**Job a**
Shorten the paragraph of the neural_network.py code that begins "class LiabilityPredictor(nn.Module):" into a brief list that keeps its main facts.

--- begin Quoted text ---

Upload neural_network.py

neural_network.py

@@ -0,0 +1,688 @@
+# -*- coding: utf-8 -*-
+"""neural network
+
+Automatically generated by Colab.
+
+Original file is located at
+    https://colab.research.google.com/drive/13Vym7d6JDkWLa9cv9p8h_amR_3uUnGp9
+"""
+
+# Cell A: Upload training dataset google sheets (CSV file)
+from google.colab import files
+import pandas as pd
+import io
+
+uploaded = files.upload()
+
+# Cell B: Define liability predictor model
+import torch
+import torch.nn as nn
+
+class LiabilityPredictor(nn.Module):
+    def __init__(
+        self,
+        input_dim: int = 640, #320 from VH + 320 from VL
+        output_dim: int = 4, #One output per liability
+        hidden_dims=(128, 64), #Two hidden layers. Layers between input and output.
+        dropout: float = 0.10, #Randomly turns off neurons during training (prevents overfitting)
+        activation: str = "gelu", #Smooth non-linearity (good for embeddings)
+        use_layernorm: bool = True, #Stabilises training
+    ):
+        super().__init__()
+
+#Choose activation function. Converts "gelu" string into actual PyTorch layer.
+        act_layer = {
+            "relu": nn.ReLU,
+            "gelu": nn.GELU,
+            "silu": nn.SiLU,
+        }.get(activation.lower())
+
+        if act_layer is None:
+            raise ValueError(f"Unknown activation='{activation}'. Use 'relu', 'gelu', or 'silu'.")
+
+        layers = []
+
+        if use_layernorm:
+            layers.append(nn.LayerNorm(input_dim))
+
+        prev = input_dim
+        for h in hidden_dims:
+            layers.append(nn.Linear(prev, h))
+            if use_layernorm:
+                layers.append(nn.LayerNorm(h))
+            layers.append(act_layer())
+            if dropout and dropout > 0:
+                layers.append(nn.Dropout(dropout))
+            prev = h
+
+        layers.append(nn.Linear(prev, output_dim))
+        self.net = nn.Sequential(*layers)
+
+        self._init_weights()
+
+    def _init_weights(self): #Xavier initialisation
+        # Stable init for small-data regression
+        for m in self.modules():
+            if isinstance(m, nn.Linear):
+                nn.init.xavier_uniform_(m.weight)
+                if m.bias is not None:
+                    nn.init.zeros_(m.bias)
+
+    def forward(self, x: torch.Tensor) -> torch.Tensor:
+        # Guardrails: ensure correct dtype/shape
+        if x.dim() == 1:
+            x = x.unsqueeze(0)  # (640,) -> (1, 640)
+        if x.dim() != 2:
+            raise ValueError(f"Expected x to have shape (batch, features). Got {tuple(x.shape)}")
+
+        return self.net(x.float())
+
+    def enable_mc_dropout(self): #Allows uncertainity estimation by turning dropout on during inference.

--- end Quoted text ---

**Job b**
In the listing, substitute "Select" for "Click" in the stretch from the line containing "How do I perform: Click" through the line containing "Click the file list scrollbar down arrow". Return only those lines, with everything else left unchanged.

--- begin Provided material ---

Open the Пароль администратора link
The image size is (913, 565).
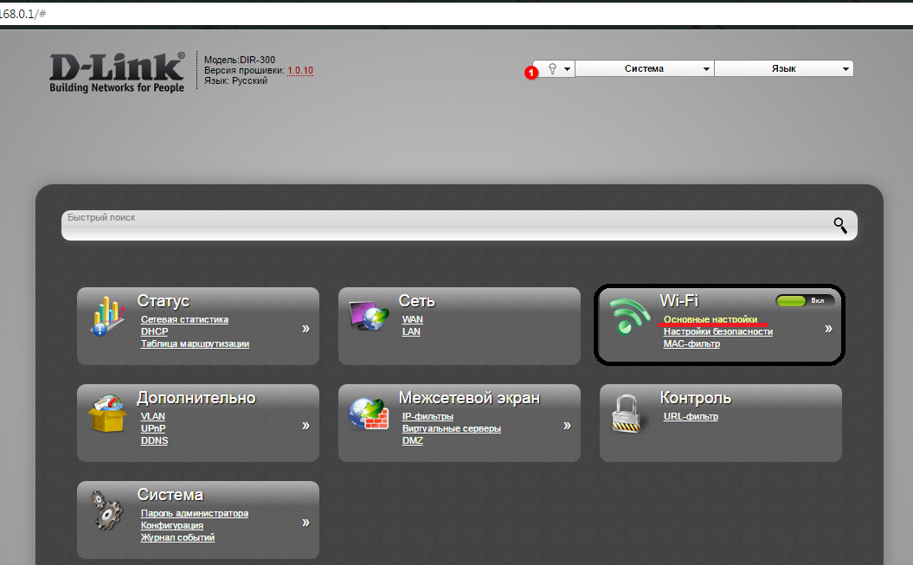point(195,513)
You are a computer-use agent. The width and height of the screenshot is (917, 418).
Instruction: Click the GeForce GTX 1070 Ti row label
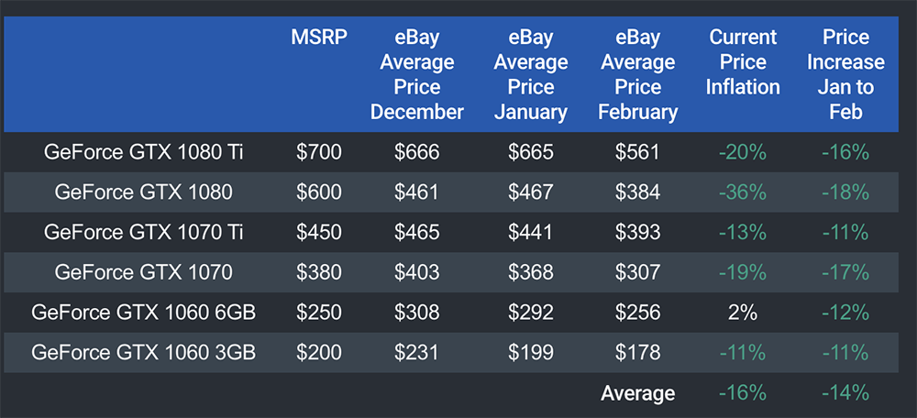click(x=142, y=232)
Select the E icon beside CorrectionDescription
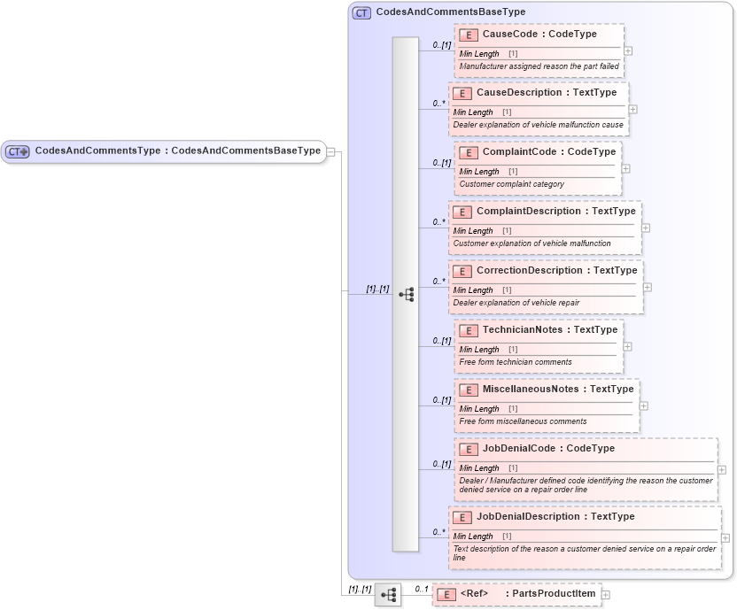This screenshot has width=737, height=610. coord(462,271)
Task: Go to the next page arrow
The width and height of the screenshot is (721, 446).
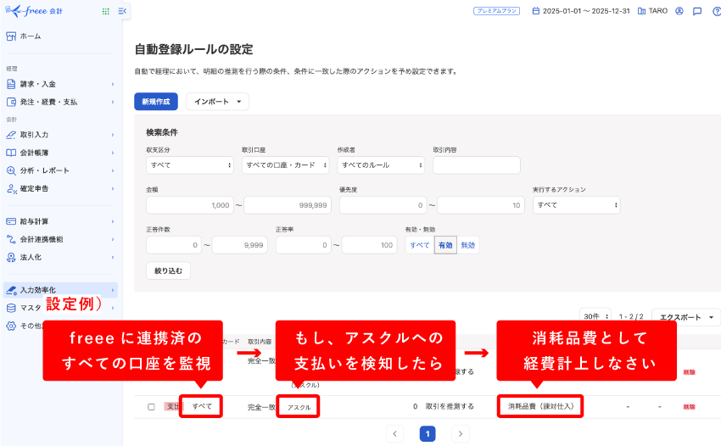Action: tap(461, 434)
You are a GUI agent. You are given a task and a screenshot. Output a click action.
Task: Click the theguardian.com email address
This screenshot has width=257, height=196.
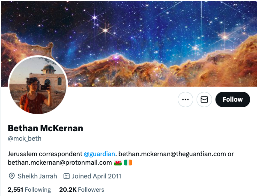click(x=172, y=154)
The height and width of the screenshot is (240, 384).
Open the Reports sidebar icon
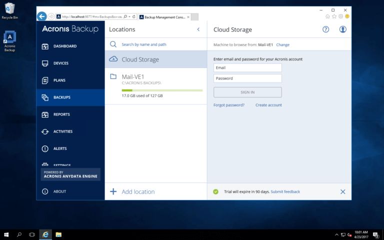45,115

--- end Provided material ---
--- begin Provided material ---

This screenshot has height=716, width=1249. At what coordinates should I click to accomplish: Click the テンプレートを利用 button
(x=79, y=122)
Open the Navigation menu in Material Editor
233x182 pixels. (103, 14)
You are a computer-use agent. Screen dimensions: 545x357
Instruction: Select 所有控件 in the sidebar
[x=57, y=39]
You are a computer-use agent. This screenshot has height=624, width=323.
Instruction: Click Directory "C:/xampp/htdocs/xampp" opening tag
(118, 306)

--- end Provided material ---
--- begin Provided material ---

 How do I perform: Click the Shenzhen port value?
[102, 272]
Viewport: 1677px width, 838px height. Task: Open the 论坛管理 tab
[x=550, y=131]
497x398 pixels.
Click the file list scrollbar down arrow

--- end Provided material ---

**Written solution a**
- Defines the class LiabilityPredictor as a subclass of nn.Module.
- Its constructor takes these defaults:
  - input_dim = 640 (320 from VH plus 320 from VL)
  - output_dim = 4, one output per liability
  - hidden_dims = (128, 64), two hidden layers between input and output
  - dropout = 0.10, which randomly turns off neurons during training to prevent overfitting
  - activation = "gelu", a smooth non-linearity that works well for embeddings
  - use_layernorm = True, which stabilizes training
- It then calls super().__init__().

**Written solution b**
 How do I perform: Select the Shenzhen port value?
[102, 272]
Viewport: 1677px width, 838px height. Task: Open the 论坛管理 tab
[x=550, y=131]
497x398 pixels.
Select the file list scrollbar down arrow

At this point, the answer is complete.